/ai-winter

Primary LanguageJupyter Notebook

Open In Colab

AI Winter

Summary repository for AI Winter 2023. Introduction to Transformer models, with practical applications to inferencing and training

Presented by Vanderbilt Data Science Institute data scientists:

  • Dr. Jesse Spencer-Smith, Chief Data Scientist
  • Dr. Charreau Bell, Senior Data Scientist
  • Umang Chaudhry, Data Scientist
  • Dr. Abbie Petulante, Data Scientist Postdoctoral Fellow

Quick reference for Breakout Room and Workshop Resources: https://docs.google.com/document/d/17aCJNR66ZYxqdS1pI4DUUz_RmjwY5iY4_8xH90VH7gk/edit#heading=h.3kpbseaszv6a

Overview

The objective of these workshops is to develop foundational skills in understanding, inferencing and training Transformer models primarily using HuggingFace, an extremely user-friendly API for transformers.

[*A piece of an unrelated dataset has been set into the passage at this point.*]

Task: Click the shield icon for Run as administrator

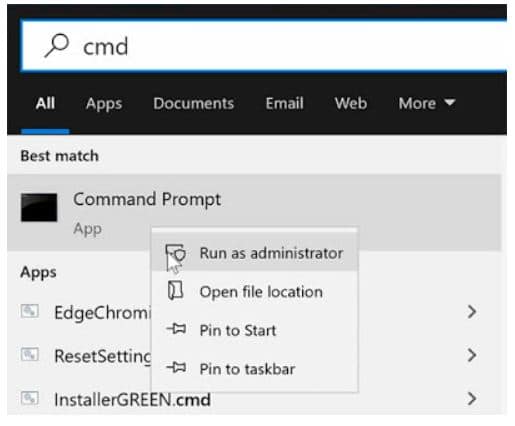Action: 175,254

Getting the Most out of this Course

To get the most out of this crash course in Python:

  • Open Colab (workbook) notebooks and actively write code along with the instructor
  • Actively participate in discussion
  • Actively participate in breakout rooms
  • Perform homework assignments before coming to class the next day
  • Relax your mind and ask questions

Pre-Workshop Preparation

  • Sign up for a Google Collaboratory account. The free account should be sufficient, but you will get more compute (and longer running times) if you sign up for Colab Pro at ~$5/month.
  • Sign up for a Hugginface.co account. Again, the free account should be sufficient.
  • Suggested: Preview the book Natural Language Processing with Transformers by Lewis Tunstall, Leandro von Werra and Thomas Wolf. Be sure to read Chapters 1, 2, and 3. If you are affiliated with Vanderbilt University, you can access this pre-print book (and any book by O’Reilly) free by logging into O'Reilly Media using your Vanderbilt email address. Vanderbilt licenses all content from O’Reilly. The book covers Transformers for purposes beyond text.
  • Think about any data you might want to bring to the workshop. Also begin thinking about any short projects you might want to accomplish during our workshop. We’ll have office hours for you to work with us to get your first project off the ground!

Workshop Schedule

Workshops will be held each day from 11am to 2pm Central.

Tue, Jan 3

  1. Topics Introduction to Transformers, architecture, Huggingface models, pipeline, datasets, spaces Jesse Theory, and include coding Choose task, show visual, show pipeline, then show source code? Have meaningful tasks ready. Informed consent?
  2. Preparation
  3. Resources
  4. Recording
  5. Homework / Next Steps

Wed, Jan 4

  1. Using Google Colab
  2. The Huggingface Documentation: Tutorials, API, and other resources
  3. Using pipelines for inference
  4. Introduction to fine tuning

Thu, Jan 5

  1. Fine-tuning text models in Python for classification
  2. Fine-tuning image and audio models in Python
  3. Best practices

Fri, Jan 6

  1. Image and audio models, continued
  2. Using gradio for sharing your work
  3. Using datasets for sharing your data

Breakout Rooms

During these workshops, we'll have a number of breakout rooms where you'll work with others for discussion or develop code to solve an assignment. Please screenshot or paste your results in the following Google doc:

https://docs.google.com/document/d/17aCJNR66ZYxqdS1pI4DUUz_RmjwY5iY4_8xH90VH7gk/edit#heading=h.3kpbseaszv6a

Asynchronous (Homework) Assignments

A number of examples will be left to the reader. Please complete these assignments prior to coming to the next day of the course. These homework assignments are designed to augment your understanding of Python, enable you to avoid common pitfalls of programming, resolve known areas of ambiguity that often arise in our new learners, and navigate and understand common errors that Python will throw.

Other Resources

Compute Grants for Vanderbilt Faculty and Students

DGX A100 Compute Grant: https://forms.gle/2mGfEy9DB4JU2GpZ8

Python

Transformers

  • Natural Language Processing with Transformers by Lewis Tunstall, Leandro von Werra and Thomas Wolf. If you are affiliated with Vanderbilt University, you can access this pre-print book (and any book by O’Reilly) free by logging into O'Reilly Media using your Vanderbilt email address. Vanderbilt licenses all content from O’Reilly. The book covers Transformers for purposes beyond text.